## [TAREFAS DO EXERCÍCIO]
1. Indica, por favor, se cada afirmação está de acordo com a crónica sobre as crianças separadas dos pais, respondendo sim ou não e citando as palavras do texto que o decidem. (a) A crónica foi escrita cinco dias antes de ser publicada. (b) O tema foi escolhido entre Trump e Bruno de Carvalho. (c) Tinham sido separadas da família 5.000 crianças.
2. Prolonga a crónica sobre as crianças separadas dos pais a partir do ponto em que o texto termina.

## [TEXTO APRESENTADO]
:::::

Por motivos profissionais, escrevi esta crónica há cinco dias, pelo que corro o risco de já não estar atual. Não vamos pensar no pior; em vez disso, esperemos que ainda haja crianças a serem separadas dos seus pais, colocadas em pequenos compartimentos delimitados por grades, vulgo jaulas, para que este texto ainda tenha algum enquadramento na actualidade neste domingo. Esperemos que, além das 2.500 crianças que foram separadas da família (à data que escrevo este texto, 19 de julho de 2018), tenham sido muitas mais, pois assim é sinal que este texto ainda faz mais sentido e eu fico bem visto.

Nos dias de hoje, com a azáfama das redes sociais e com a forma como a informação se multiplica, fazer textos de atualidade com alguns dias de antecedência é um drama para qualquer cronista, no entanto, podemos confiar que quando o assunto é Trump, a coisa manter-se-á atual durante bastante tempo. A minha escolha foi entre Trump ou Bruno de Carvalho, pois acredito que um deles estará a fazer manchetes neste domingo.

Os guardiões das chaves da democracia e da liberdade do mundo ocidental estão a usar o chaveiro para trancar crianças assustadas em gaiolas. É a chamada política de “tolerância zero” contra a imigração ilegal, fazendo com que as crianças tenham o mesmo destino que qualquer animal selvagem, também ilegal, encomendado pela Internet para fazer de bicho de estimação de um ricaço qualquer. Faz sentido, não se ia deixar as crianças andarem por lá soltas, sujeitas a baterem com a cabeça numa esquina ou a vazarem uma vista numa bandeira hasteada dos EUA.

:::::

## [LINHAS DE DADOS]
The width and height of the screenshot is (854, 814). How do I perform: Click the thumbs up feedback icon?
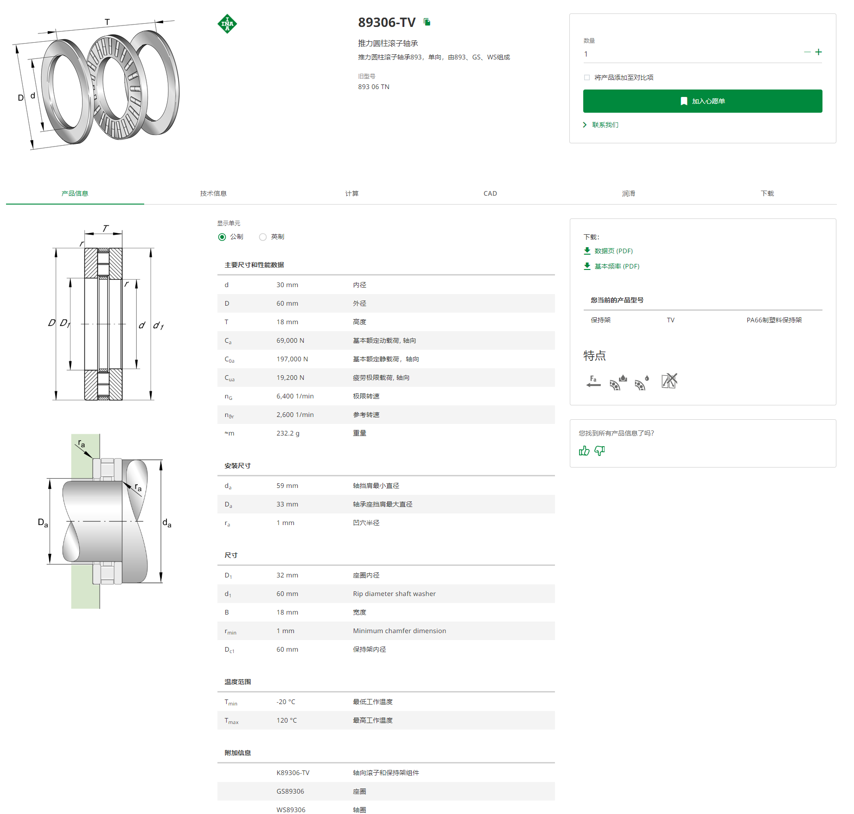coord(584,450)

:::::

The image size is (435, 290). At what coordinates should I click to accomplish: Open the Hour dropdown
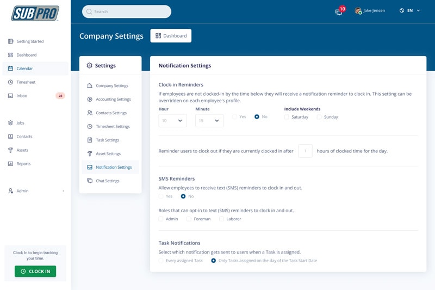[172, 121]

:::::

## [RESULTADOS POR TAREFA]
1.
(a) Sim: "escrevi esta crónica há cinco dias"
(b) Sim: "A minha escolha foi entre Trump ou Bruno de Carvalho"
(c) Não: "além das 2.500 crianças que foram separadas da família"

2.
As pessoas estão a crucificar o Trump, como sempre, mas esquecem-se dos reais responsáveis pelo estado de pavor destas crianças: os pais. Que tipo de progenitores leva os filhos a atravessar uma fronteira, ilegalmente, sujeitos a todo o tipo de adversidades e, pior, fazendo com o que os menores faltem às aulas? Que tipo de gente é esta que submete os próprios filhos a um trauma de ficarem numa gaiola, sem saber se voltarão a ver os pais? É gente que não deve ter muito a perder e que deve estar desesperada no seu país de origem… ah, espera, se calhar é isso.

Bem sei que os Estados Unidos da América estão amuados por não terem sido apurados para o Mundial de futebol, especialmente sendo no país governado pelo melhor amigo de Trump, mas não é razão para começarem a separar famílias. A Sarah Sanders, secretária de imprensa de Trump, e Jeff Sessions, Procurador-Geral dos Estados Unidos da América, disseram que as escrituras da Bíblia justificam a aplicação desta lei. Faz sentido, toda a gente sabe que o Velho e o Novo Testamento são os melhores livros sobre parentalidade que já foram escritos. Aquela personagem de Deus, que é uma espécie de pai ausente e que deixa o filho morrer na cruz, para ele se fazer um homenzinho, é de fazer inveja ao Eduardo Sá. Aliás, a Super Nanny inspirava-se na Bíblia para educar as crianças e o cantinho da pausa não era mais do que uma metáfora para o túmulo onde Jesus esteve três dias a pausar antes de ascender aos céus. Esta medida é tão católica que muitos padres já vieram dizer que não se importam que as crianças durmam lá em casa.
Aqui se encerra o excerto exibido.